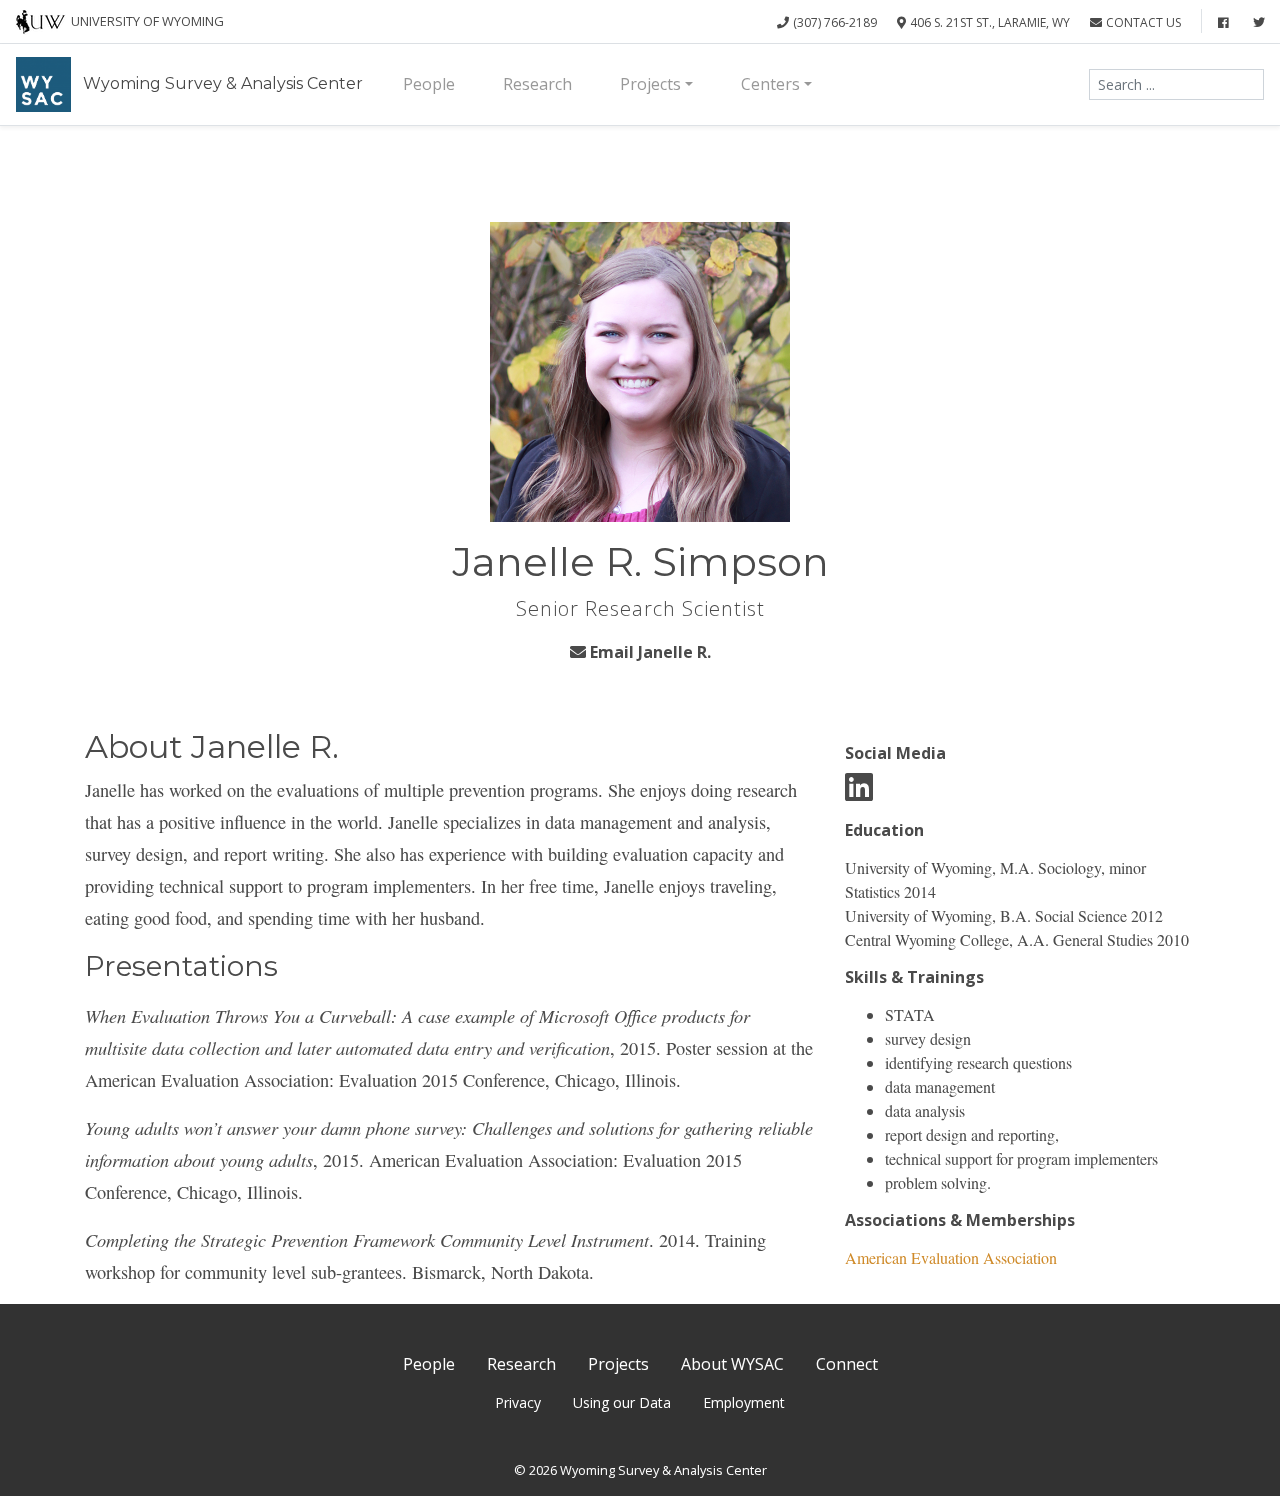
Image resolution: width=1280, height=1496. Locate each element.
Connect (847, 1364)
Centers (770, 84)
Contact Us (1143, 22)
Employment (744, 1402)
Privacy (518, 1402)
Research (537, 84)
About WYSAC (732, 1364)
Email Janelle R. (650, 652)
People (429, 84)
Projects (650, 84)
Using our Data (622, 1402)
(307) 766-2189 (835, 22)
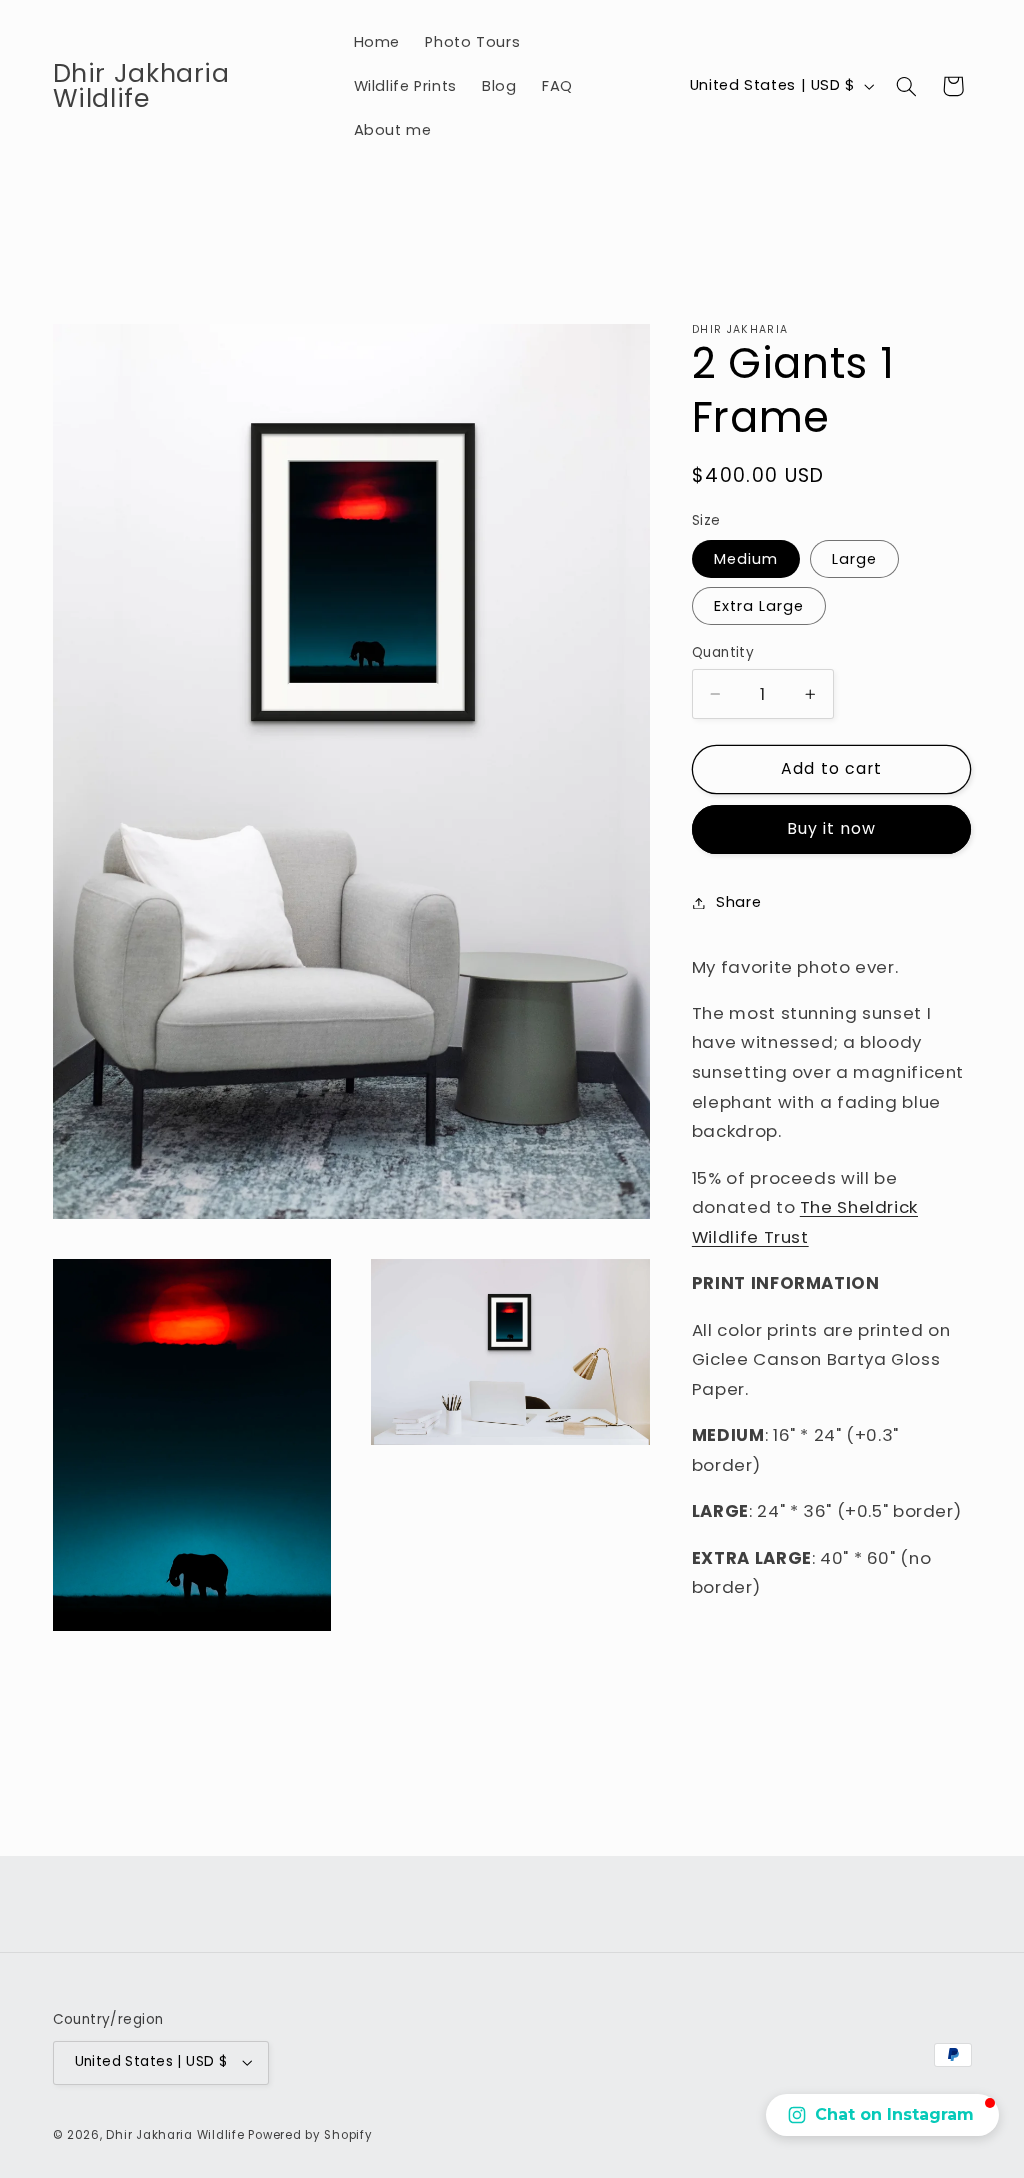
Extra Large (759, 606)
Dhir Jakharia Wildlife (175, 2135)
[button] (906, 86)
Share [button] (738, 902)
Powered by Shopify (310, 2135)
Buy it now (832, 828)
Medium (746, 559)
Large (854, 559)
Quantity (723, 652)
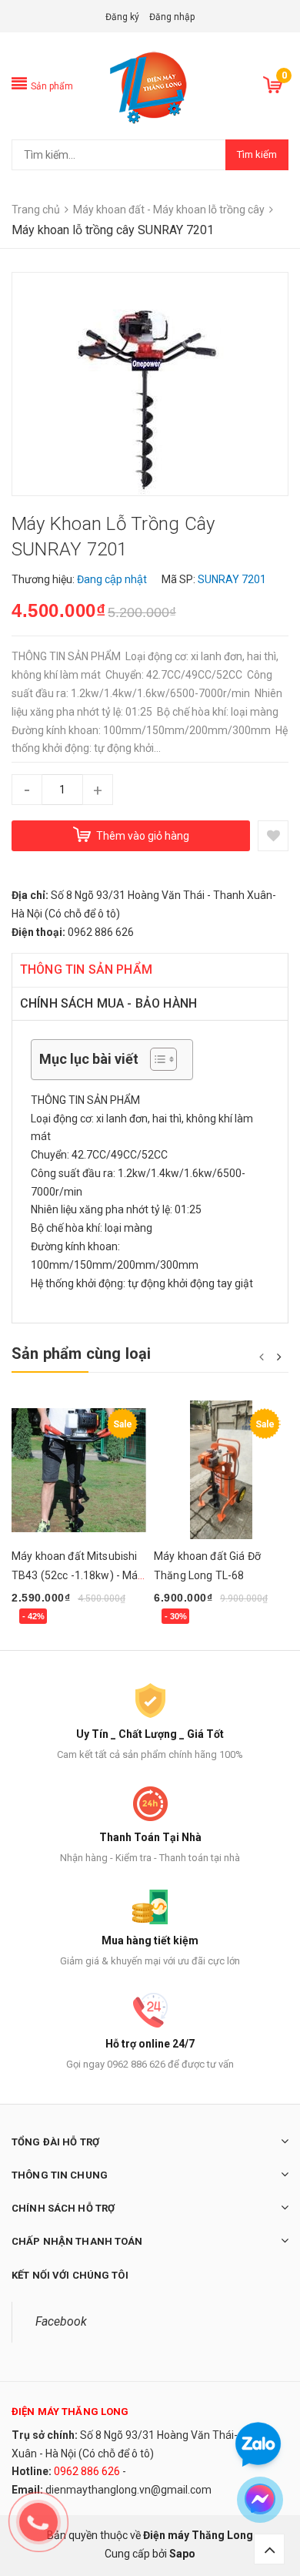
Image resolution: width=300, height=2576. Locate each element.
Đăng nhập (172, 17)
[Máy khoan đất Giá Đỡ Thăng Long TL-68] (221, 1469)
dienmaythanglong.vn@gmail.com (128, 2490)
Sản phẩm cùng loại (82, 1353)
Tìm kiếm (257, 154)
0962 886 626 (87, 2471)
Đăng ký (122, 17)
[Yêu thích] (273, 835)
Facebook (61, 2321)
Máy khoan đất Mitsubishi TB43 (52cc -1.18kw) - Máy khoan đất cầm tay (78, 1575)
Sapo (182, 2553)
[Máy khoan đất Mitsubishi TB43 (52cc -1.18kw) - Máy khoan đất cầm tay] (79, 1469)
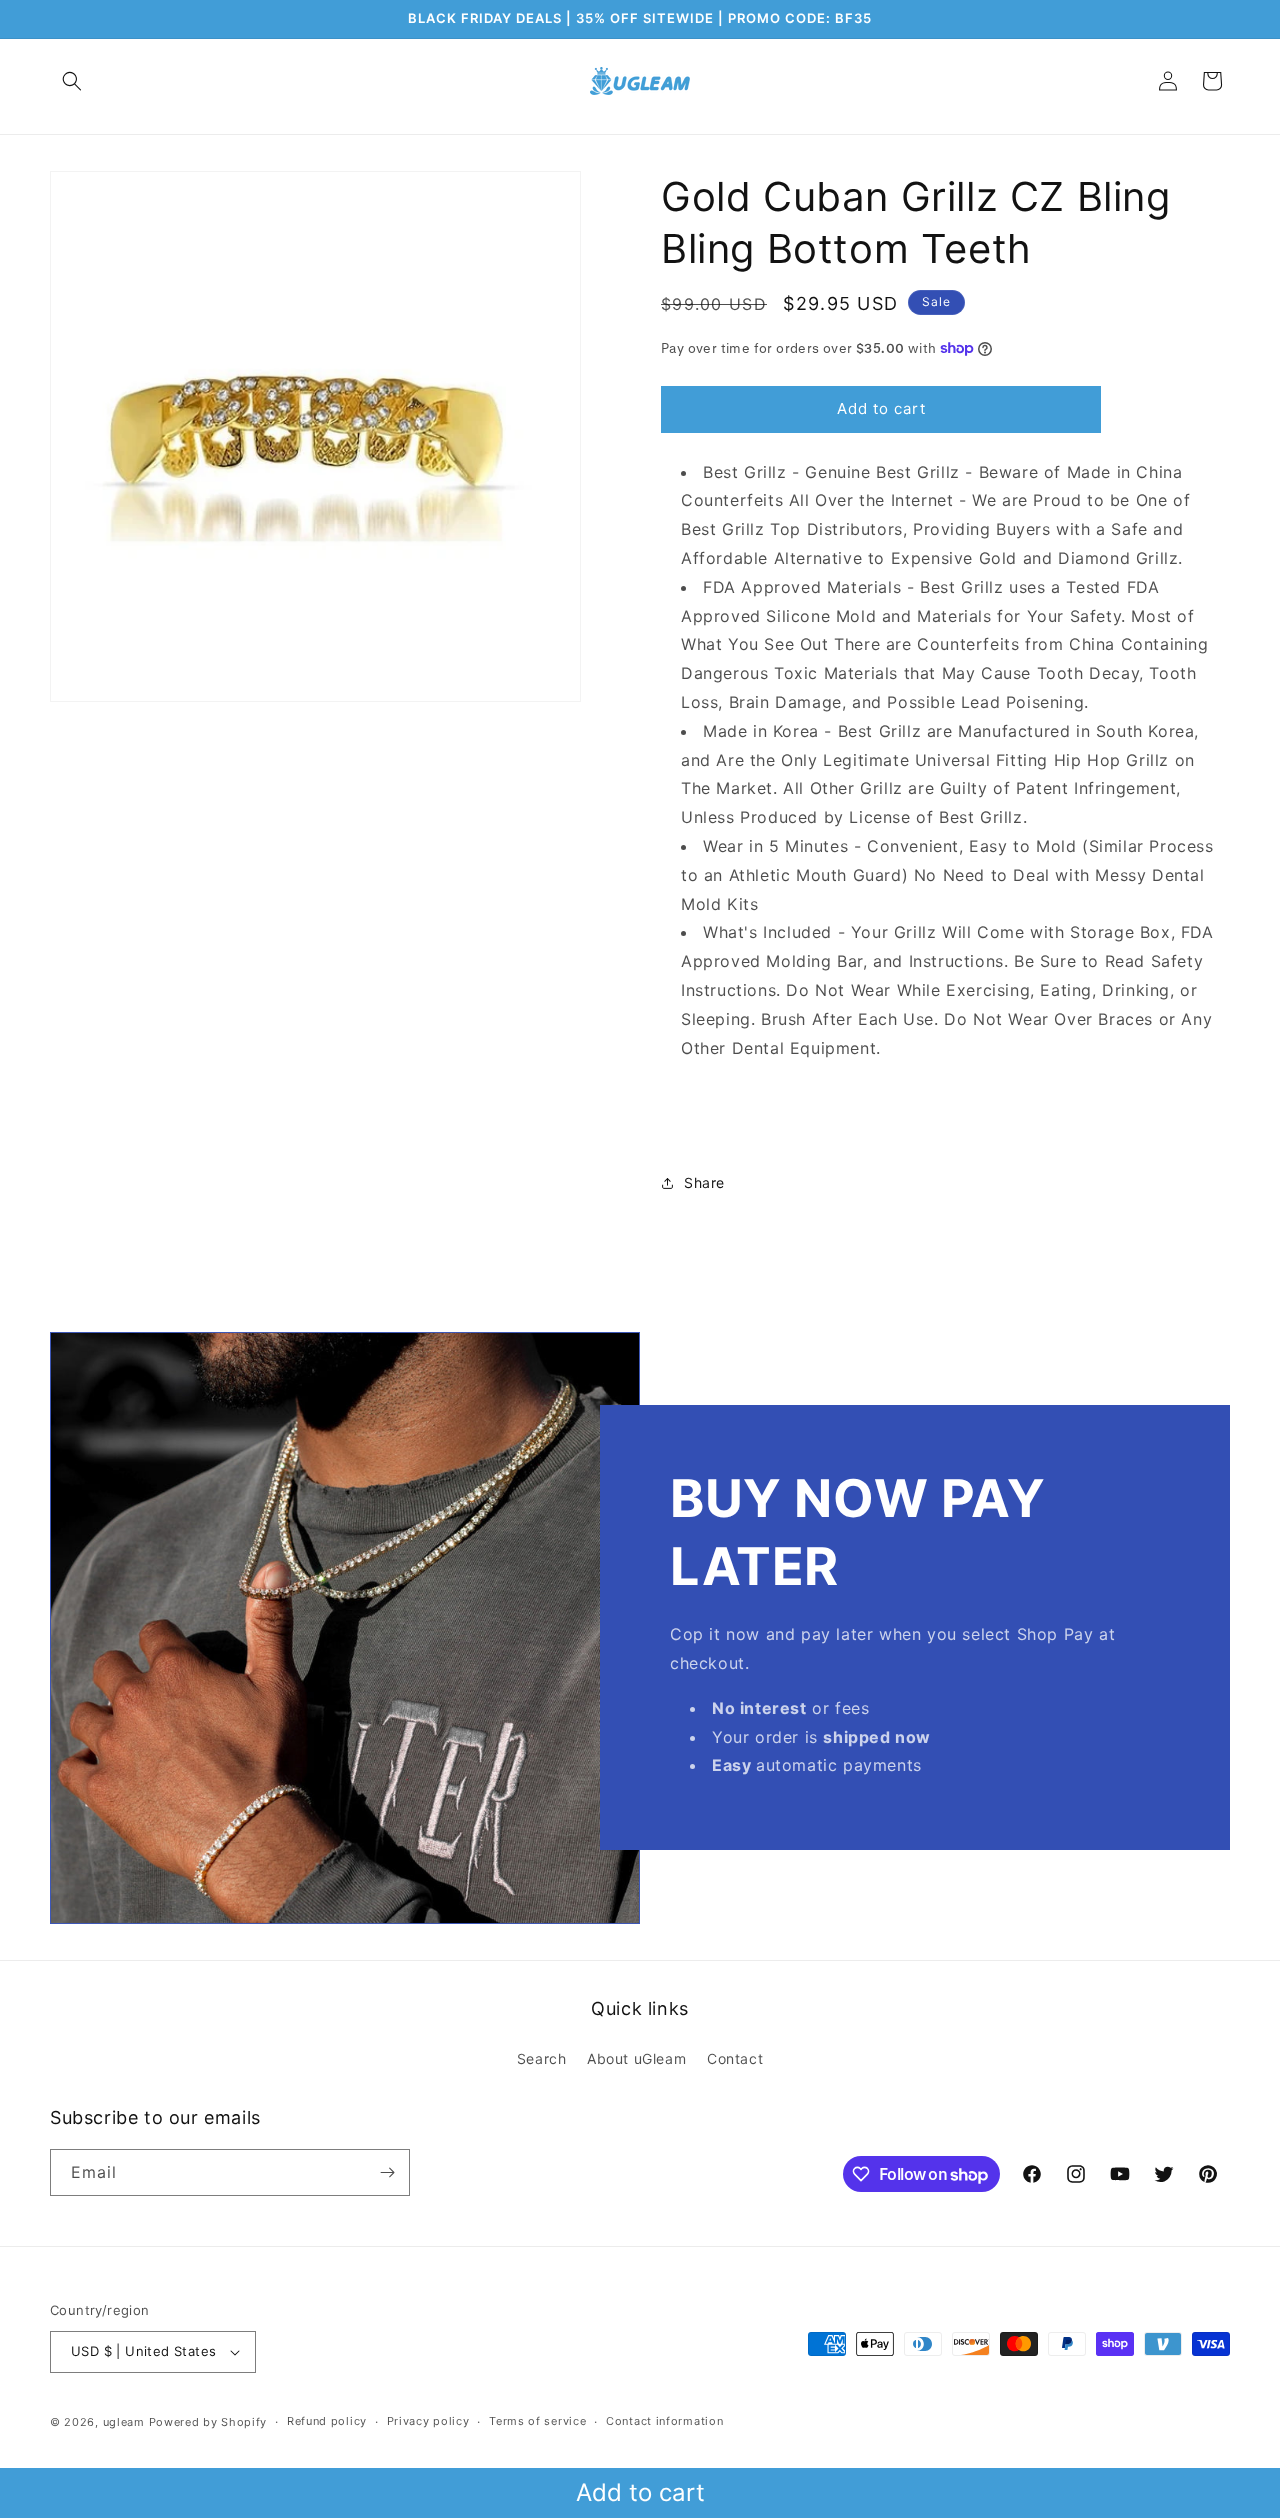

☆ ☆ ☆ ☆

*Exercise:*
Return only the lines from the start of the data through the line that contains "Image resolution: width=300, height=2576.", please, copying them exactly and omitting all pictures.

*Result for this exercise:*
Image resolution: width=1280, height=1496. Locate each element.
Connect (847, 1364)
Centers (770, 84)
Contact Us (1143, 22)
Employment (744, 1402)
Privacy (518, 1402)
Research (537, 84)
About WYSAC (732, 1364)
Email Janelle R. (650, 652)
People (429, 84)
Projects (650, 84)
Using our Data (622, 1402)
(307) 766-2189 (835, 22)
Extra Large (759, 606)
Dhir Jakharia Wildlife (175, 2135)
[button] (906, 86)
Share [button] (738, 902)
Powered by Shopify (310, 2135)
Buy it now (832, 828)
Medium (746, 559)
Large (854, 559)
Quantity (723, 652)
Image resolution: width=300, height=2576. Locate each element.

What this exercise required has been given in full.